Consider also whether the world is shaping your behavior. For the sake of time, we cannot look at all dimensions of its possible influence, so we will focus on three kinds of conduct that are especially prone to worldliness. These are dress, speech, and amusements.


4. Is my dress befitting my identity as a child of God, or does it show my desire to copy the world?


Your dress is worldly if it is immodest in any degree, or freakish, or transsexual, or elegant to the extent of making other Christians feel like social inferiors.


5. Does my speech always minister grace to the hearer, or does it veer into the crudeness, unkindness, and vanity that mark the speech of someone estranged from God?


Speech is crude if it is vulgar or impure or marred by profanity. As children of God, we dare not take His name in vain, using it flippantly as a mere expletive or blasphemously as a swear word or curse word. Speech is unkind if it cuts down other people, if it seeks to hurt rather than to help, if it assumes that to be insulting is funny. And speech is vain if it vaunts self at the expense of others. A person who is truly great does not need to speak of his greatness. Even when cloaked in modesty, excellence shines out clearly for all to see. The luster soon fades, however, if boasting sets the cloak aside.


6. Are my amusements unspotted by the world?

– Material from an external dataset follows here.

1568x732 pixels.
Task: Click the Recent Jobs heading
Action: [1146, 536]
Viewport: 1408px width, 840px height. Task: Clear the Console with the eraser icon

We could present a very extended critique of the modern entertainment industry and its products, but a believer sensitive to the Spirit of God needs to consider only one question when evaluating something he might choose to view, read, or hear. The question is, would Jesus Christ enjoy it? Jesus is here now, although we think of Him as remote, and He is there whenever you are using the media to amuse yourself. At the moment you begin, imagine turning to Christ and asking, “Will this offend you? Knowing that you are here with me, can I enjoy this without shame?” And as you ask the question, remember that you are talking to a holy God, one who cannot condone sin. He cannot overlook immodesty or provocative behavior. He cannot approve of unmarried people kissing and hugging like lovers. He cannot laugh at suggestive or malicious humor. He cannot view as a hero or role model anyone who is dishonest, or who uses manipulation to accomplish his goals, or who reacts to trouble with childish tantrums, or who handles frustration by breaking windows. He cannot accept God’s name—that is, His name—being abused or cheapened. He cannot endorse any portrayal of life that denies Him first place.

Study Questions

  1. What is not meant by "the world" we must shun?
  2. What is meant by this term?
  3. What forms of interaction with the world are legitimate?
  4. What text especially clarifies the line between legitimate and illegitimate forms?
  5. What forms of interaction with the world are illegitimate?
  6. What is the first rule of separation?
  7. What is the second rule of separation?
  8. What must we do to obtain God's protection while doing right?
  9. What is the third rule of separation?
  10. What two forms of interaction with the world are especially dangerous?